【第329回】 猛暑の稽古

梅雨明け10日は猛暑が続く、と昔から言われているが、今年もその通りで、猛暑が続いた。東京の最高気温は35度以上、地方には38度以上のところもあった。

夏は暑いのが当り前だから、暑い暑いと不平をいうのではなく、うまく付き合っていくべきだろう。夏の暑さに不平をいう者は、冬の寒さも寒い寒いと不平をいうだろうから、年がら年中、不平をいっている不幸者になってしまう。特に、武道家たるもの、暑いの寒いのなどとはいっていられないだろう。

さらに、夏の稽古では、息づかい、内臓の強化、筋肉増強とぜい肉削減、気力の増強など、他の季節の稽古よりも得るものが多いようである。

そうはいっても、合気道の稽古も、猛暑の夏は大変である。大汗かいて、喉は渇くし、稽古をした夜は足や身体がほてって、眠れないことも多い。特に、年を取ってくると、若かったときのような稽古は難しいものである。

そこで今回は、高齢者は猛暑の夏をどのように稽古をしていけばよいかを、提案してみたいと思う。

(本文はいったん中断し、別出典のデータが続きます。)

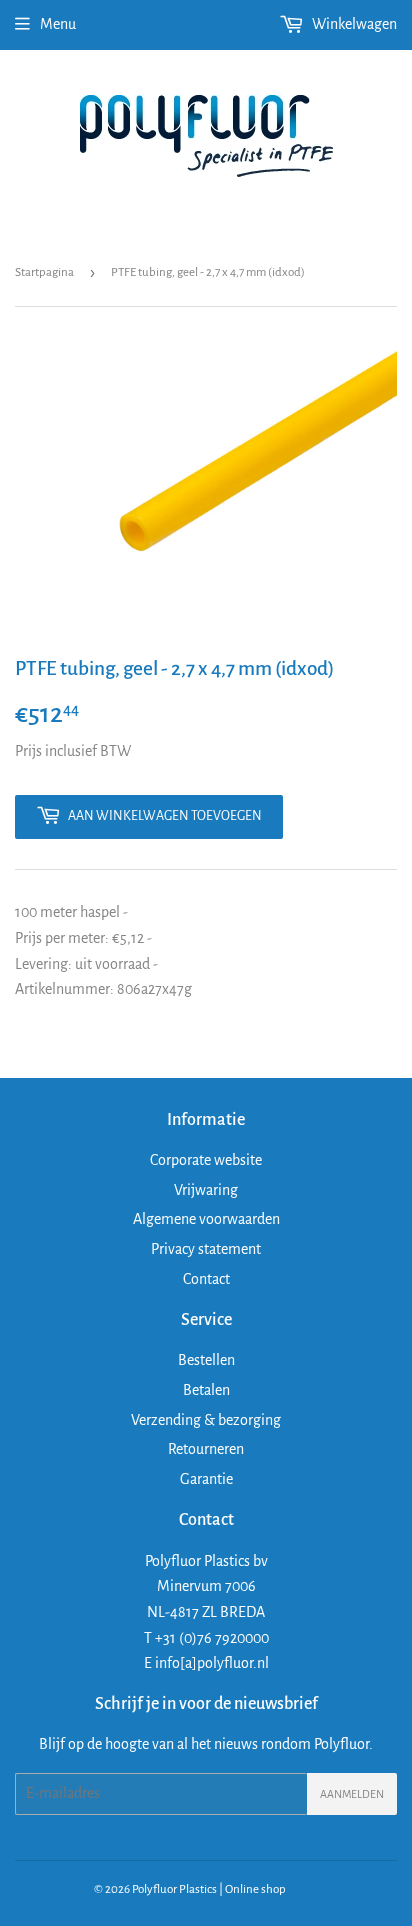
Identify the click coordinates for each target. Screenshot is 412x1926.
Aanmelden (352, 1794)
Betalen (206, 1390)
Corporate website (206, 1160)
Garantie (206, 1479)
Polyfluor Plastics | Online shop (209, 1889)
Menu (58, 24)
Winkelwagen (353, 24)
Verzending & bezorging (206, 1420)
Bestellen (206, 1360)
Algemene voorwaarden (206, 1219)
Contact (206, 1279)
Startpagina (44, 272)
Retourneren (206, 1449)
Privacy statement (206, 1249)
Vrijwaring (206, 1190)
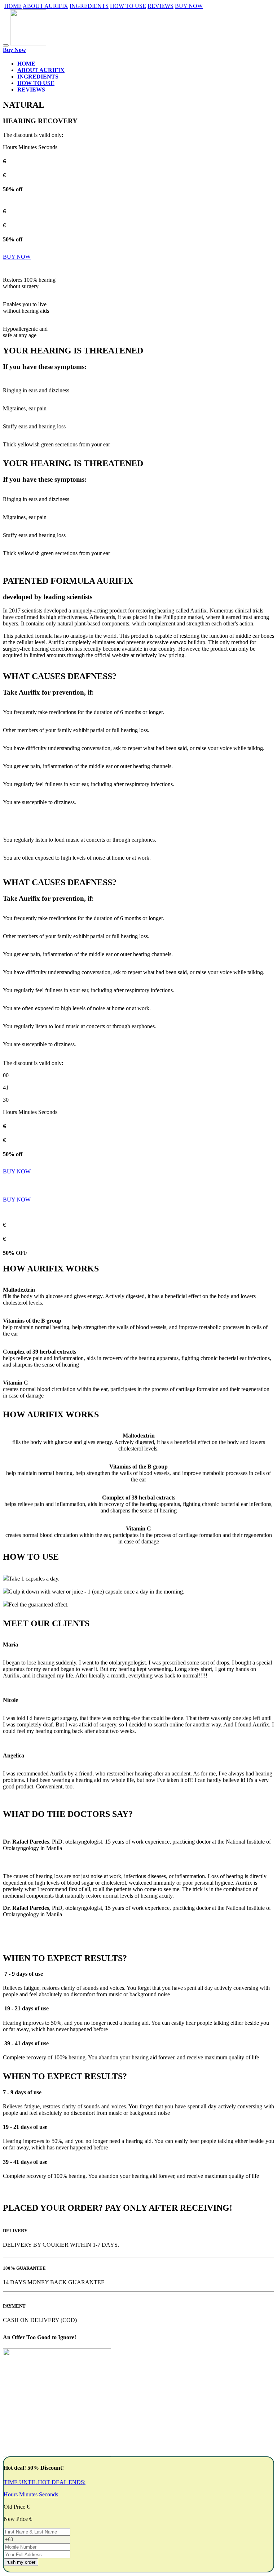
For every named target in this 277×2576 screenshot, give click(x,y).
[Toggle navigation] (6, 45)
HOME (13, 6)
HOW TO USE (128, 6)
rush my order (20, 2562)
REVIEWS (160, 6)
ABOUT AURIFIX (45, 6)
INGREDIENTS (89, 6)
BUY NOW (189, 6)
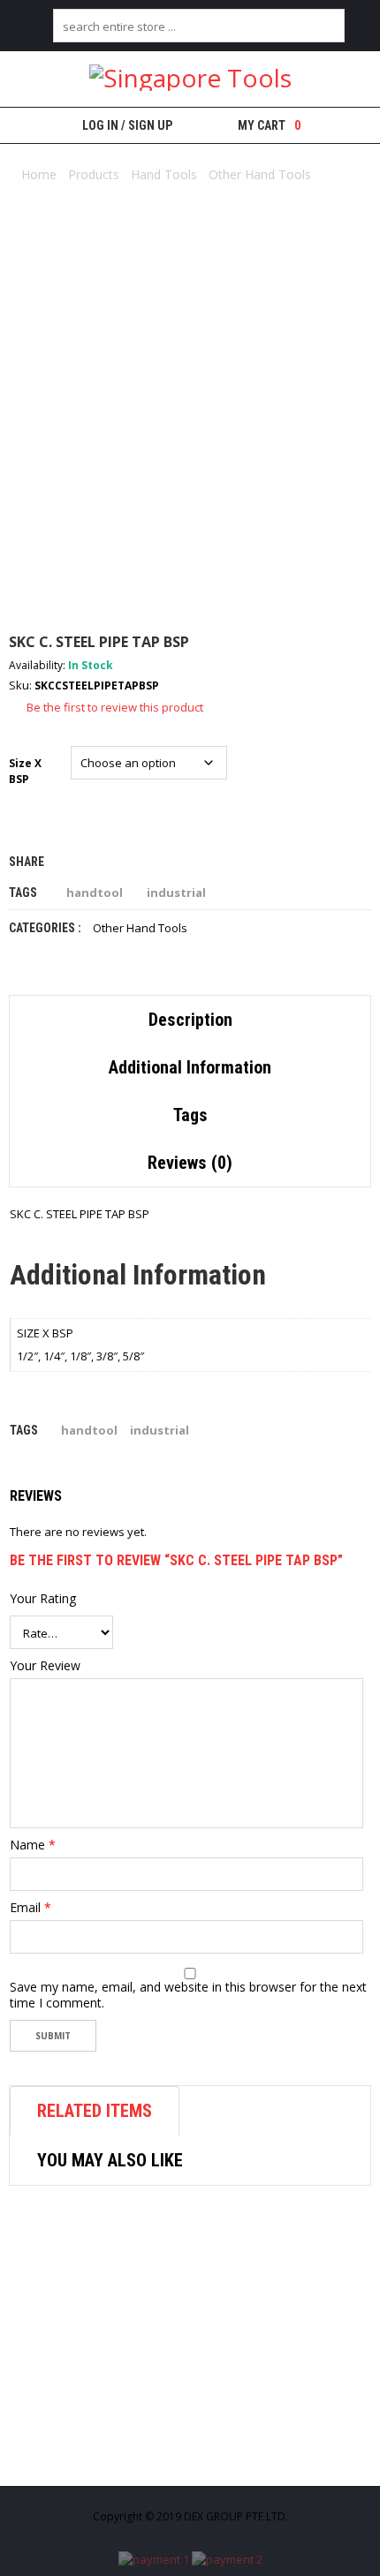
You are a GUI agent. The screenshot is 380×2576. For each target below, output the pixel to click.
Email (30, 1908)
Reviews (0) (190, 1162)
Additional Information (190, 1067)
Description (190, 1019)
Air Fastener (106, 2456)
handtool (94, 892)
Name (33, 1845)
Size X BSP (26, 771)
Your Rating (43, 1599)
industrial (176, 892)
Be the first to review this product (115, 707)
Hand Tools (164, 174)
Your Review (45, 1666)
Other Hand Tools (260, 174)
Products (93, 174)
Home (39, 174)
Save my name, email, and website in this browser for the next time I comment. (188, 1995)
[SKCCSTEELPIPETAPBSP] (190, 425)
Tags (190, 1115)
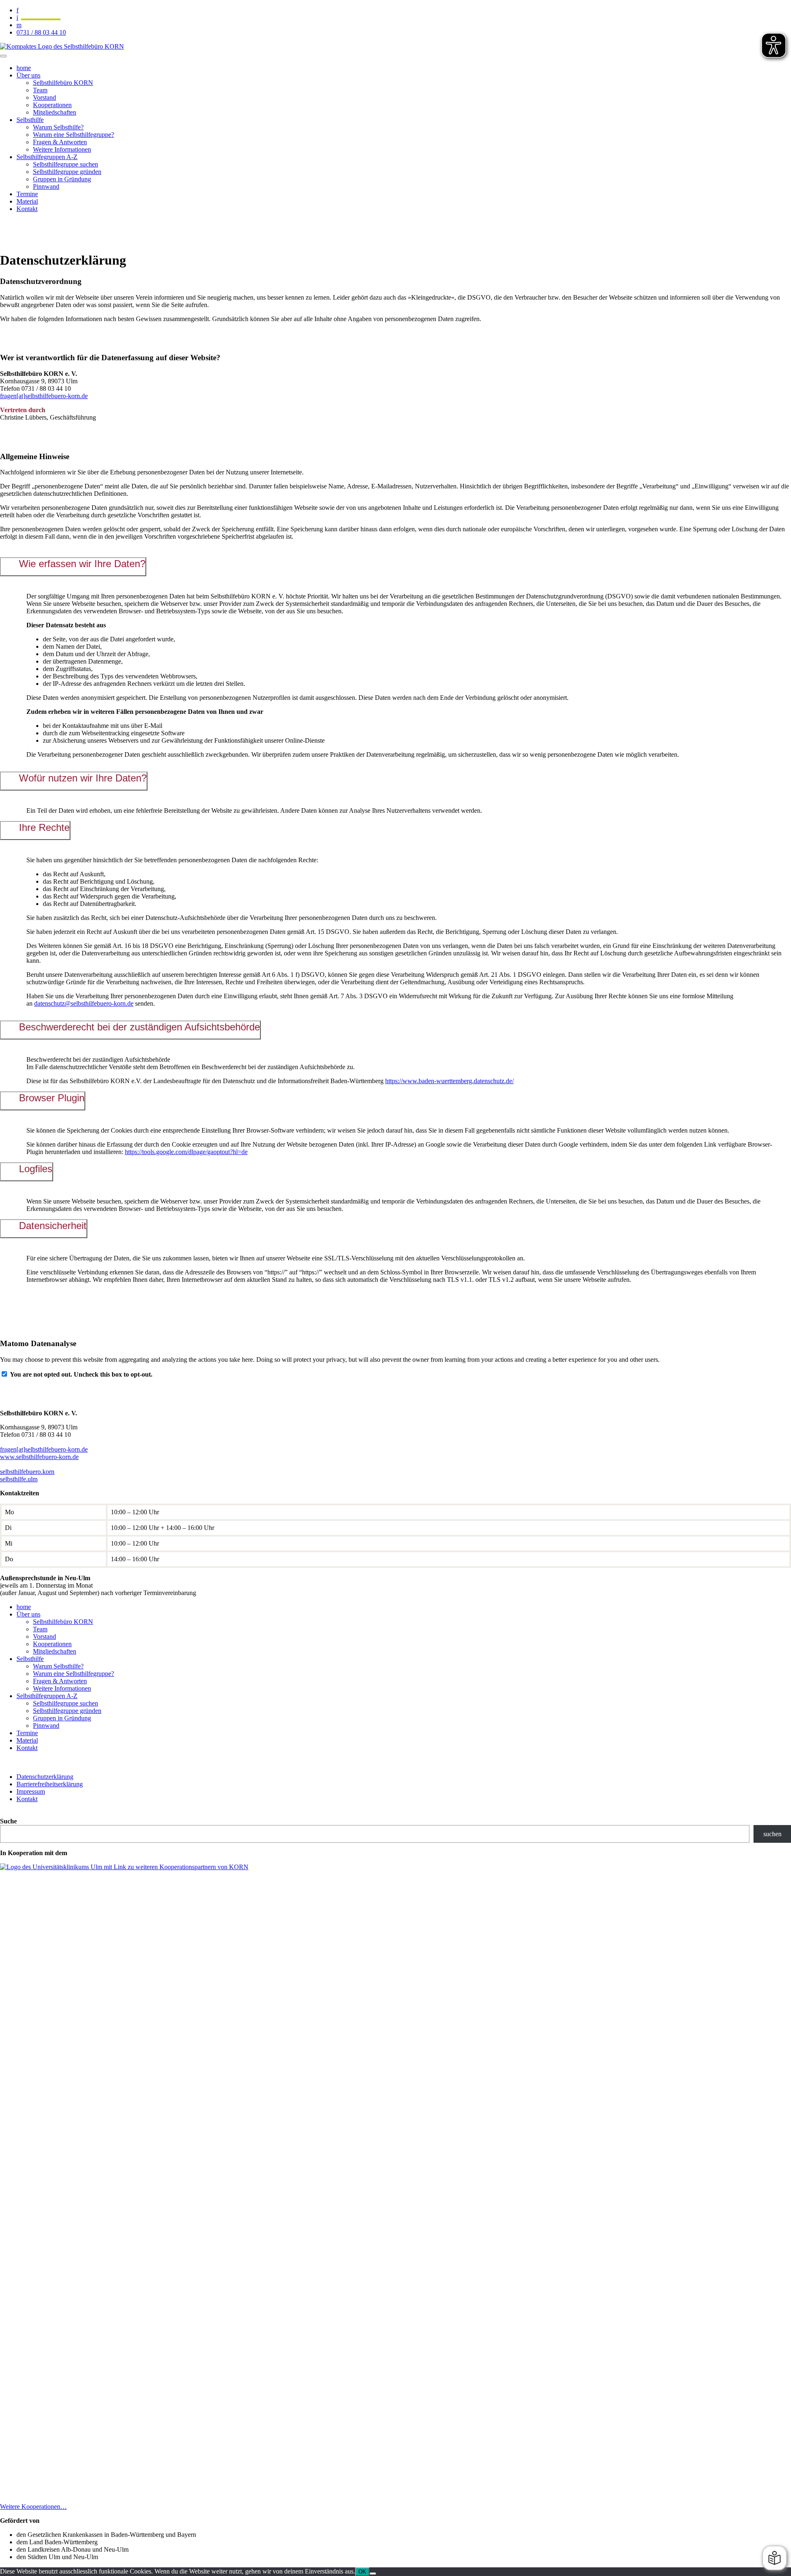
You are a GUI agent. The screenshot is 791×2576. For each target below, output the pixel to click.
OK (362, 2572)
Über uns (28, 75)
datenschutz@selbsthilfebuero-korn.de (83, 1003)
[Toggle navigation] (3, 56)
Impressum (30, 1791)
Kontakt (26, 208)
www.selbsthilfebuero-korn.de (39, 1456)
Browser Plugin (51, 1097)
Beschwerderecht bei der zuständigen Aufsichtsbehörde (139, 1026)
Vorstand (44, 97)
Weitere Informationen (62, 149)
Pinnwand (46, 186)
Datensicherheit (53, 1225)
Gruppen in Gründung (62, 179)
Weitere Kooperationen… (33, 2506)
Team (40, 90)
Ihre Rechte (44, 827)
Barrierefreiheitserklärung (49, 1784)
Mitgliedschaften (54, 112)
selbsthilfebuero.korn (27, 1471)
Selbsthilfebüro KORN (63, 82)
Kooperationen (52, 104)
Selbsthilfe (30, 119)
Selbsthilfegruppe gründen (67, 171)
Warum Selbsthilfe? (58, 127)
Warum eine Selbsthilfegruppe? (73, 134)
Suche (8, 1821)
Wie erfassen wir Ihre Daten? (82, 563)
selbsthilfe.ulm (18, 1479)
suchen (772, 1833)
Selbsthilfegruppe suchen (65, 164)
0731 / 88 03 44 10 (41, 32)
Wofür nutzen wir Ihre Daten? (83, 778)
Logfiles (35, 1168)
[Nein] (373, 2573)
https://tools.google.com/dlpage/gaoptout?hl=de (186, 1151)
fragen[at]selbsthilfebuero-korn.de (44, 395)
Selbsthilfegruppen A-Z (46, 156)
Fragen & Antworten (60, 141)
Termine (27, 193)
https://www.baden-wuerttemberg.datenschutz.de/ (449, 1080)
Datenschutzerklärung (44, 1776)
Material (27, 201)
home (23, 67)
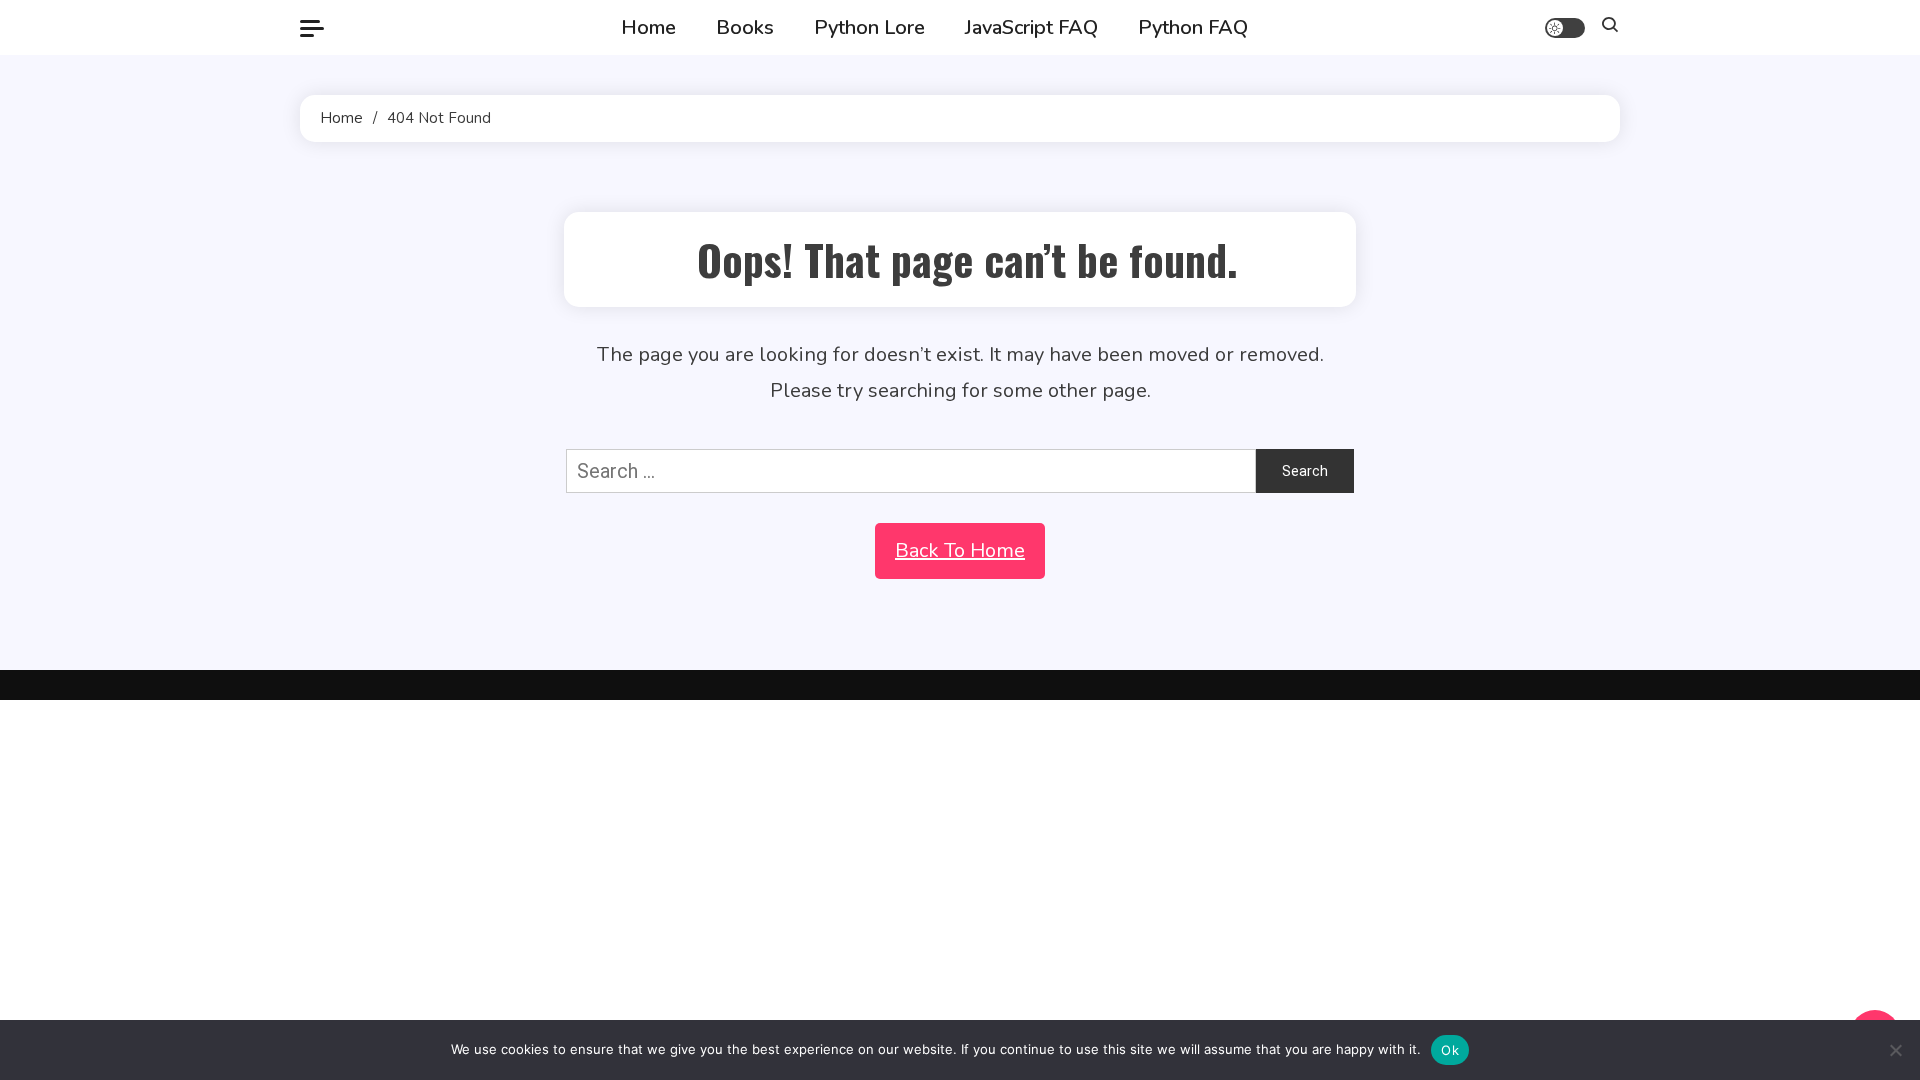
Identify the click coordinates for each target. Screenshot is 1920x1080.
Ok (1450, 1050)
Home (648, 27)
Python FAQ (1193, 27)
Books (745, 27)
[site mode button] (1565, 28)
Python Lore (869, 27)
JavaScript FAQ (1031, 27)
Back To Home (960, 550)
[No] (1895, 1050)
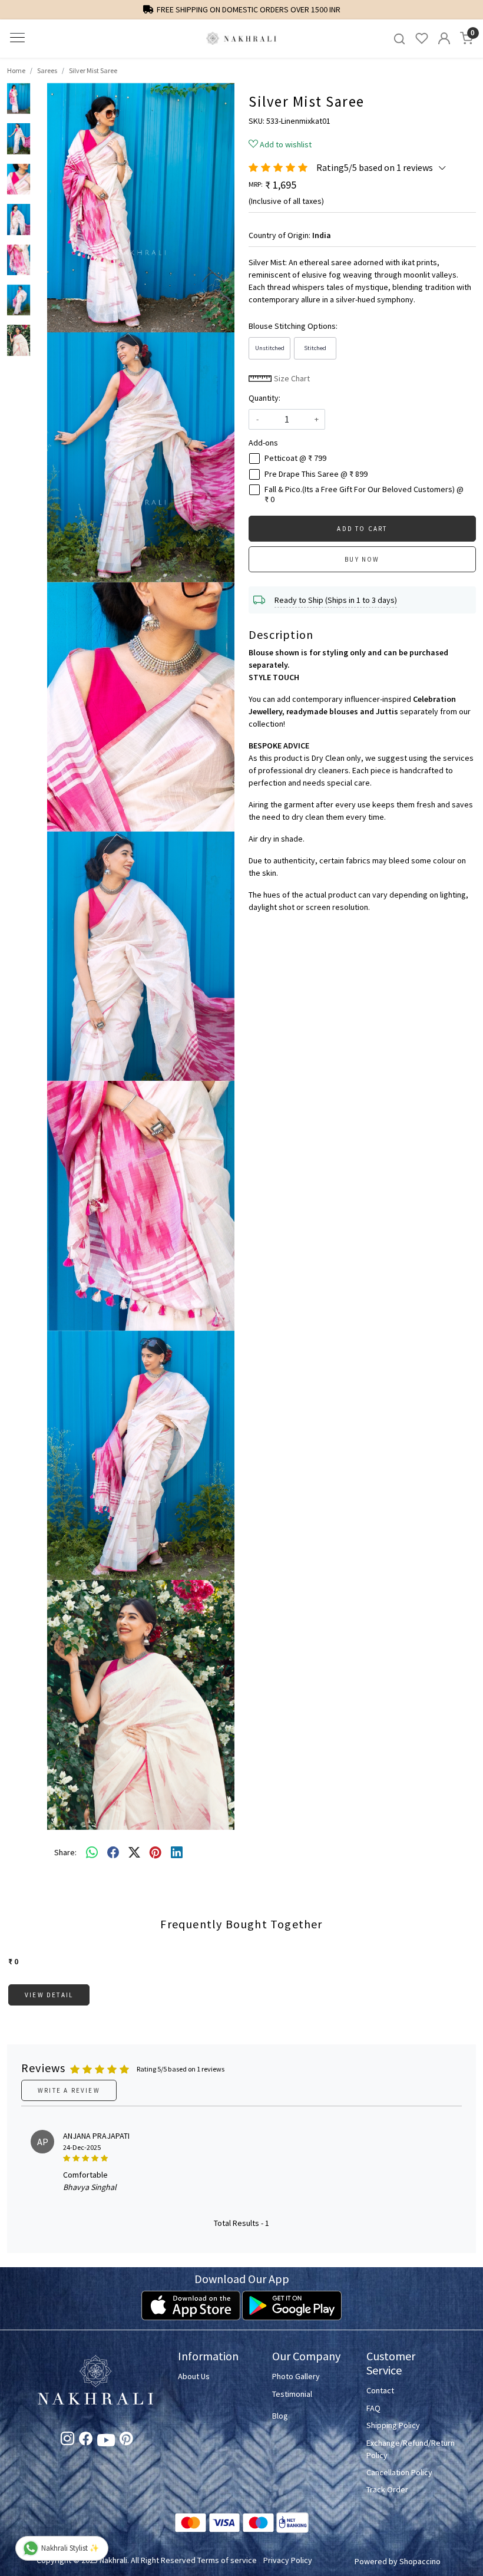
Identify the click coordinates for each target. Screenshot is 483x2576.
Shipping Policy (393, 2425)
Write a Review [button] (69, 2090)
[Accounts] (444, 38)
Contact (380, 2390)
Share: (65, 1852)
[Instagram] (67, 2440)
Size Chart (291, 378)
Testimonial (292, 2394)
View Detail (49, 1995)
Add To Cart (362, 529)
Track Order (387, 2489)
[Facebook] (86, 2440)
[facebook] (113, 1852)
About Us (194, 2376)
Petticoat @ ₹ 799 (295, 458)
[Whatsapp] (91, 1852)
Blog (280, 2415)
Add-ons (263, 442)
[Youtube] (106, 2442)
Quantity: (264, 397)
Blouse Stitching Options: (293, 326)
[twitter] (134, 1852)
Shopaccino (420, 2561)
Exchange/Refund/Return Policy (406, 2449)
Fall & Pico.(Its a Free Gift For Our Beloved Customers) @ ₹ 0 (364, 494)
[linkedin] (176, 1852)
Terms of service (227, 2560)
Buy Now (362, 559)
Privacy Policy (287, 2560)
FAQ (373, 2408)
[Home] (241, 38)
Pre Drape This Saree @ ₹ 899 (316, 474)
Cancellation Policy (399, 2472)
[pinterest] (155, 1852)
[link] (399, 38)
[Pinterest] (126, 2440)
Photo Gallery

この猛暑の夏の稽古は、1.稽古の前(つまり家から道場まで)、2.稽古(道場の中)、3.稽古の後(稽古を終え、着替えて帰宅)の3場面で構成することにする。

  1. 稽古の前:
    一番大事なことは、稽古に気持を集中していくことである。これは季節や陽気に関係ないことだが、夏の暑いときは、暑さで気持が散漫になるのでより集中しなければならない。そのためには、稽古における今日の課題を持つようにし、そのイメージトレーニングをするのがよい。それには、先ずゆっくり、しっかりした足取りで歩を進めることである。せかせかきょろきょろして歩かないようにする。会社や家庭の俗世のことを振り棄て、気持を稽古に集中するのである。日差しが強ければ、帽子をかぶればよい。それでも暑いようなら、帽子の中に保冷材をハンカチなどで包んで入れると、涼しくて気持がよくなり、頭も働いてくれる。汗をかくと喉が渇くので、水分の補給は十分すること。
  2. 稽古:
    気持が稽古に集中できるように、儀式をきちんとやることである。特に、道場に入るときの儀式が大事である。道場に入ったら、道場を出るまで気を引き締めて、自分に厳しくする。暑くてもだらしなくしたり、足を投げ出したり等はしないようにする。
    稽古には、時間に余裕をもって道場に入るべきである。
    体や筋肉をほぐすために、ストレッチや準備運動をする。若い時は準備運動なしでも平気だったが、年を取ってきたら、ストレッチで体を柔軟にしてから稽古に入るのがよいだろう。
    ストレッチもそうだが、技の稽古に入っても、暑い日は特にゆっくりと、しかし、しっかりとした動きでやるのがよい。そのためには、身体中に意識を入れ、そして、息に合わせて動かなければならない。意識と息による動きは、ゆっくりでも技は効くはずである。技が効く効かないは、技をかける速さとはあまり関係ないものである。こんなことが実感できるのも、夏の稽古からであろう。開祖が言われている「勝速日」である。
    暑いと喉が渇くが、注意すべきことは「口で息をしない」ことである。さらに、もうひとつ、舌の位置を正しく保つことである。舌先が上前歯の付け根に、舌全体は上顎にくっついている状態がよい。この舌の状態を保って稽古するのである。そうすれば咽頭の鼻部、口部、喉頭部が水分で潤って、喉の渇きが少なくなり、疲れも少なくなるはずである。
    稽古が終わったら、クールダウンのためのストレッチ運動をするとよい。これをやるとやらないでは、後の疲れが違う。特に、年を取ってくると、その差は大きくなるようである。
    稽古の次元から俗世の世界に戻る時には、しっかりとお辞儀の儀式をして退場する。
  3. 稽古の後:
    シャワーで汗を流したら、新しい下着に着替え、水分を補給する。今日の稽古の反省をしながら、また稽古の余韻を楽しみながら、ゆっくりと帰宅。できなかったことがあれば、その原因や解決策を考え、次回の稽古の課題とする。
こんなところが、猛暑の稽古の注意点ではないだろうか。